Supporters of the Green New Deal – or plans like it – are not only oblivious to how far we’ve come, but also where we are headed.
At one end of the spectrum, electricity has become the lifeblood of advanced economies. Here in the U.S., it won’t be long before every facet of our lives will be digitized. This reality requires a constant supply of affordable and reliable energy.
At the other end of the spectrum, there are still a billion people worldwide desperate for basic electricity. A much better “deal” would be to focus on improving power generation and maximizing the inherent value of our natural resources.
This is precisely what President Trump and his Administration are focused on. Rather than yielding the marketplace to China or Russia, we are encouraging innovation across the energy sector so American energy can power more homes and business throughout the world.
And we aren’t stopping there. We are helping states and the regulated community pioneer new methods to maximize our natural resources. Specifically, we are advancing creative ways to reuse the byproducts from fossil fuel extraction and production.
Roughly 90 percent of oil and gas wastewater is managed by injecting it underground. Some states and stakeholders are rightly asking if we can find better uses for this water, particularly in water scarce areas of the country. In New Mexico alone, oil and natural gas production in 2017 generated 37.8 billion gallons of produced water. We are examining what steps would be necessary to treat and renew it for other purposes.
Last spring, we initiated a Study of Oil and Gas Extraction Wastewater Management, and we have been meeting with stakeholders across the water sector to gain additional insight. Just last month, we announced that EPA will lead the development of a national Water Reuse Action Plan. There is innovative work happening across the water sector to advance water reuse, and the EPA wants to accelerate that work through coordinated federal leadership. Our Water Reuse Action Plan is the first initiative of this magnitude that is coordinated across the water sector.
On a similar front, we are currently developing new ways to assist states in expanding the beneficial reuse of coal ash. We already issued a proposal to give states more flexibility in managing coal ash, and now we are exploring ways to increase productive reuse. One common reuse for coal ash is as an additive to concrete. What better way to support President Trump’s energy and infrastructure goals than through roads and bridges built from the byproduct of American coal production. So we are working to remove regulatory obstacles while also ensuring environmental protections are in place for such uses.

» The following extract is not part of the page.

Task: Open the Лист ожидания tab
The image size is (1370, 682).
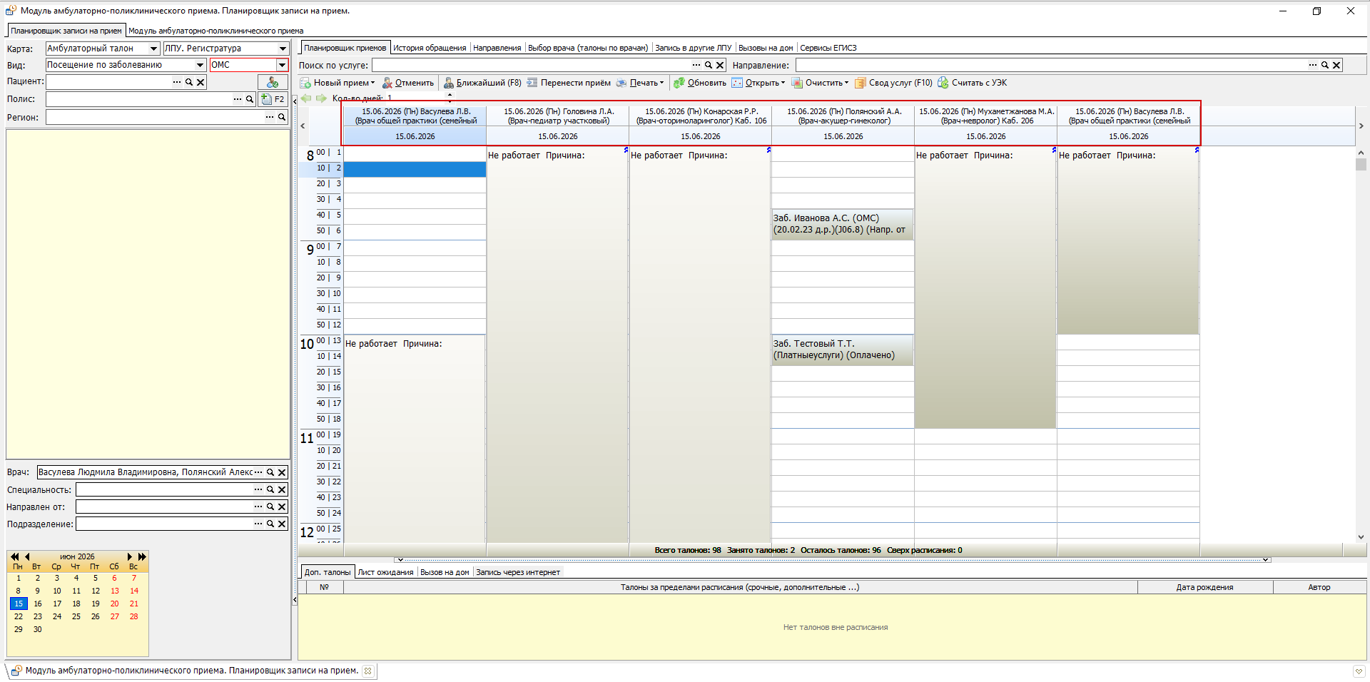Action: coord(385,572)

When it comes to the environment and when it comes to national security, there is no better investment than American energy. That is why President Trump is committed to expanding our capacity to export our energy and technology worldwide. Pipelines that were stymied for years are finally getting built. And the construction of new export terminals is underway as we speak.
At EPA, we are providing the regulatory certainty needed to continue America’s energy dominance while we also continue to improve the environment and public health.
Here is our message to the free world: If you are looking to buy energy on the open market, look to the U.S. If you are looking for energy technology or technical assistance, look to the U.S. If you are looking for reliability, certainty, and security, look to the U.S.
Thanks to President Trump, we are living in the golden age of American energy and environmental protection. We want the rest of the world to share in this progress.
Thank you for your time, and it is a pleasure to be with you today.”